For a few hours today and the better part of last night, I’ve been working on a program to calculate a line of best fit. It was a code exercise that took much longer than it had any right to.
It’s not that the code itself was difficult. I use Visual Studio for my C# code, so I got the window and controls set up fast. The line of best fit can also be calculated analytically. Just find the formula for the least-squares error, take the partial derivatives of A and B, and solve the system of equations. My code worked perfectly fine for solving the problem and spitting out A (the slope) and B (the y-intercept).

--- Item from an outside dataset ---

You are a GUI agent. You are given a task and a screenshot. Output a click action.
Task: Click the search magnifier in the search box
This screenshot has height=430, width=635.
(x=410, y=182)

The problems came up when I tried graphing stuff. First, I found out that the computer counts pixels from the top left, while I want the origin at the bottom left. But when I reflected the drawing vertically about the y-axis (the transformation was NEW Y = HEIGHT OF WINDOW - OLD Y), all the points disappeared. I had the help of my dad, and we spent about two hours staring at the code and getting nowhere.

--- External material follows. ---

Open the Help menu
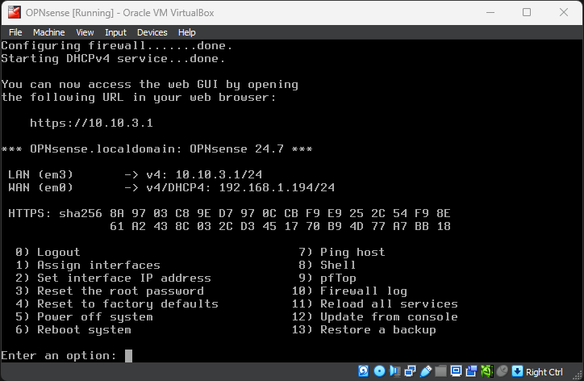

Here’s the breakdown of what I did with that chunk of code today:
5 minutes: Figuring out that HEIGHT OF WINDOW should have been HEIGHT OF THE PANEL WHERE THE GRAPH IS ACTUALLY DRAWN, WHICH IS LIKE HALF THE SIZE OF THE ENORMOUS WINDOW ITSELF. Now there’s your problem!
5 minutes: Suddenly realizing the old code only showed a fifth of the data points and that now I’ve got 100 more to deal with.
20 minutes: Wondering why the edge of the graph kept getting cut off and changing the size of the points on the graph to see why. Turns out that the data just happens to have a lot of points congregated to the right.
10 minutes: Wrestling with syntax and about a dozen sets of parentheses to draw a y-axis.
10 minutes: Figuring out a way to expand the boundaries of the data set without having to worry about signs.
10 minutes: Wondering why my attempt to draw the least-squares regression line doesn’t show up on the window.
2 minutes: Adding 0,0 to the data set to force it to be included in the graph, then seeing the outlier skews the line way off.
3 minutes: Removing 0,0 and changing the graph range manually. Oh, looks like the outlier didn’t do much for the data anyway, and the line is off entirely.
15 minutes: Trying various fixes before noticing that it’d be best to remove the flip-by-y before making changes, since the flip complicates things.
5 minutes: Rewriting the line of code that draws the graph and remaking the arguments for the function from scratch. No dice.
20 minutes: Various remedies, all of which fail miserably, before sitting down to think and realizing that expanding the graphing range messes with the scale, so I need to add a few correction terms in to shift the line back.
5 minutes: Code-wrangling, which finally gives a line that works.
5 minutes: Drawing an X-axis.
Total time elapsed: 1 hour 45 minutes on a really short piece of code, plus the 2 hours from last night, plus the half an hour I used to write up this article.
Man, where’s the Ballmer peak when you need it?